David Miliband is the candidate of the people who poisoned the New Labour years with right-wing fantasies. Peter Mandelson is merrily pushing him as the Blairite who can most attract wealthy donors and remains unrepentant about Iraq. His brother, Ed, is much more appealing: he gets global warming more than almost any other British politician, and injected some social democratic steroids into the Labour manifesto. Yet both Milibands – raised in a cerebral, highly political family – speak with a peevish anti-populism that doesn't communicate well.
While everyone is concentrating on the drama of two brothers standing against each other, there's a family battle that should matter more. It looks like Yvette Cooper is standing aside for her husband, Ed Balls – but she is a far more impressive candidate, and should be urgently pressed to reconsider.
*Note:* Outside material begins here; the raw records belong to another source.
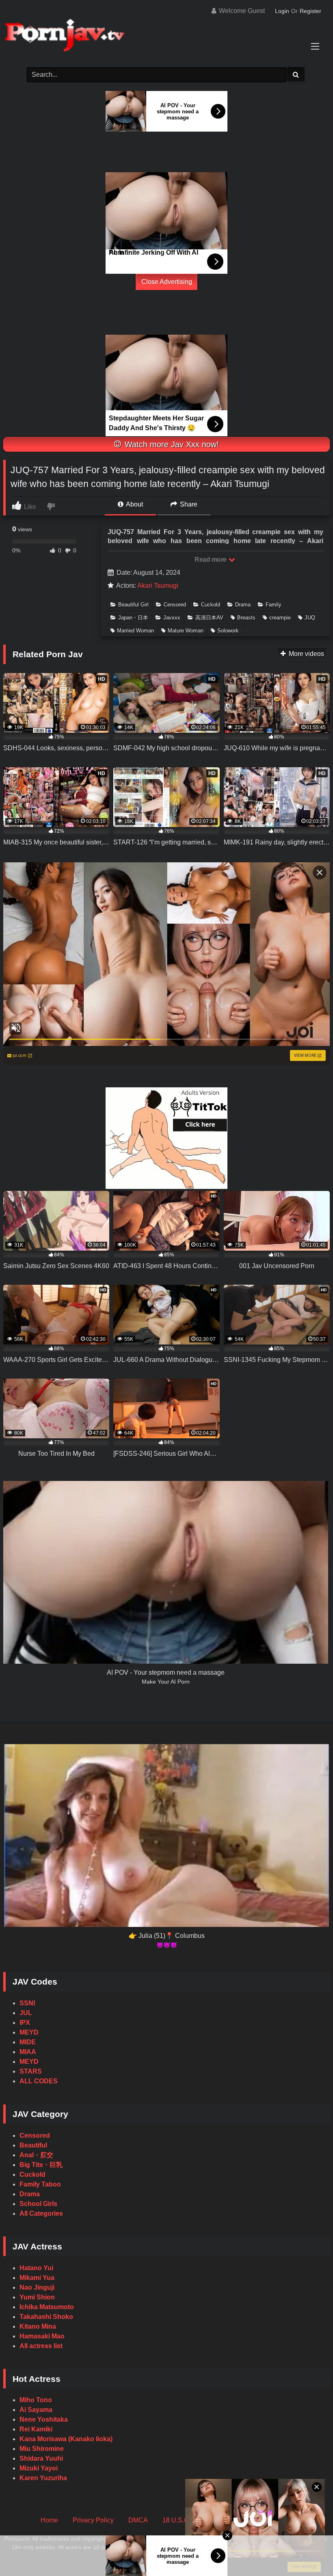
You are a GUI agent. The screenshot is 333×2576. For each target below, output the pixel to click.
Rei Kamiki (35, 2429)
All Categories (41, 2213)
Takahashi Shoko (46, 2316)
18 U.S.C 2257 (183, 2520)
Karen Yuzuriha (43, 2477)
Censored (175, 605)
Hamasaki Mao (42, 2336)
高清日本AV (209, 618)
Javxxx (171, 618)
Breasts (246, 618)
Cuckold (210, 605)
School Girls (38, 2203)
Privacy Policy (93, 2520)
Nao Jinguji (36, 2287)
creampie (280, 618)
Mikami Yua (36, 2277)
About (134, 504)
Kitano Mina (37, 2326)
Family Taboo (40, 2184)
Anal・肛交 (36, 2155)
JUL (25, 2012)
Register (310, 11)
The politics of the next few years will feature a bunch of wealthy men shutting down SureStart centres, ending Child Trust Funds, sandpapering down tax credits, and increasing unemployment. Who better to oppose that than a down-to-earth young mum who has herself spent time on the dole when she got ill?
Cooper is rooted in the Labour tradition – her grandfather was a miner, her father was a trade unionist – but she has the ability to speak beyond it to the real Middle England, who earn on average £23k a year. In government, she piloted some of its most popular progressive policies, from SureStart to free fruit for all schoolchildren to tax credits. She defended them on TV in the election better than anyone else I saw: she's clever (a First from Oxford) but entirely normal, an unusual combination. Labour hameorraghed female voters at this election, while women in all parties were relegated to the role of silent beaming wives. It ended with a cabinet that has only one more woman than Afghanistan's. Isn't Cooper a great attention-grabbing antidote? Or do we still live in a 1950s world of brilliant women stepping aside for their less impressive husbands?
But whoever Labour chooses, it looks like we are about to face years of a ConDem coalition we didn't vote for and don't want. I hope I'm wrong and Clegg really will tame the Tories – but I'm braced for this movie turning into One Shotgun Wedding and A Bloody Long Funeral.